German athlete (1924–2018)

Gerhard Windolf (13 January 1924 – 3 November 2018) was a German Masters track and field athlete. He was the 1995 Masters World Champion in the decathlon, beating future world record holder Pekka Penttila. Four years later he returned to get a bronze medal behind Penttila. As a combined event athlete, he also has produced medal winning results in a range of other events, primarily jumping events. He won the world championship in the high jump in 1995, 2005, 2009, and 2015, while getting bronze in 1991 and 1999. He won the long jump in 2009 and 2015, with a bronze in 1999. He also picked up a silver in the triple jump and shot put in 2009, with bronze medals in 2005 and 2015.

Windolf was involved in Masters athletics since at least 1980, when he won a bronze medal in the high jump at the European Championships at the age of 56. With results across seven age groups, he is ranked the #6 long jumper in European history. Based on the age graded scale he has averaged a comparative throughout his career. On a similar average, he is ranked #5 in the high jump, averaging across 8 age divisions. As of 2006, he was tied for the European record in the M80 pole vault, set while winning the European Veterans Athletics Championships in Aarhus, Denmark.

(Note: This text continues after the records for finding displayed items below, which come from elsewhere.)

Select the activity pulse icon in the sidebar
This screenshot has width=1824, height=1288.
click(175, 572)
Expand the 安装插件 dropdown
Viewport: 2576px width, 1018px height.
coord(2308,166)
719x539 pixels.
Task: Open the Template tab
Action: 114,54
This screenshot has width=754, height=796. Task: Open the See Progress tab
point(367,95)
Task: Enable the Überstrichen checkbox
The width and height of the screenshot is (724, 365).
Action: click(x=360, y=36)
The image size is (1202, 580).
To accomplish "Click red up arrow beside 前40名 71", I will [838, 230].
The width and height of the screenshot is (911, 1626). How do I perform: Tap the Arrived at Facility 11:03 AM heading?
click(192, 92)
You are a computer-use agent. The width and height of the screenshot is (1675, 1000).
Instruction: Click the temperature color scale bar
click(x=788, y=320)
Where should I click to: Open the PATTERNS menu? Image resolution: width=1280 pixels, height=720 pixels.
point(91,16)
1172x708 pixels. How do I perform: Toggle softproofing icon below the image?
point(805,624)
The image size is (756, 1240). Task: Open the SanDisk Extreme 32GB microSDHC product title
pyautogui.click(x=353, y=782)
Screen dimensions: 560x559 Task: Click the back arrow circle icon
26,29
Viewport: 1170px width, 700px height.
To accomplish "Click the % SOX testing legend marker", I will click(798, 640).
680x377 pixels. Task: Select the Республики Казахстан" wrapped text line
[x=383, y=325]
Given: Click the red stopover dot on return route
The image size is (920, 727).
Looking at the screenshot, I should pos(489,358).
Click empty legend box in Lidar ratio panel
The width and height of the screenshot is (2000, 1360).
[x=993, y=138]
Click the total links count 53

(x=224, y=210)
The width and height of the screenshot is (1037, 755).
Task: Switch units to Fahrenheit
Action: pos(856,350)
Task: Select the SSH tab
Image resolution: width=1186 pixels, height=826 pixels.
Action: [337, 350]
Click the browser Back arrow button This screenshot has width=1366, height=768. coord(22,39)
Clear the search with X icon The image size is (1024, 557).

He began participating in athletics and gymnastics at the age of 10. During World War II he was wounded, with extensive shrapnel to his lower jaw. But the injury, taking him out of the war, perhaps saved his athletic future. Into his 90s, he trained three days a week. He returned to the Championships because "there are great friendships. And it is always a pleasure to meet again." Windolf died in November 2018 at the age of 94.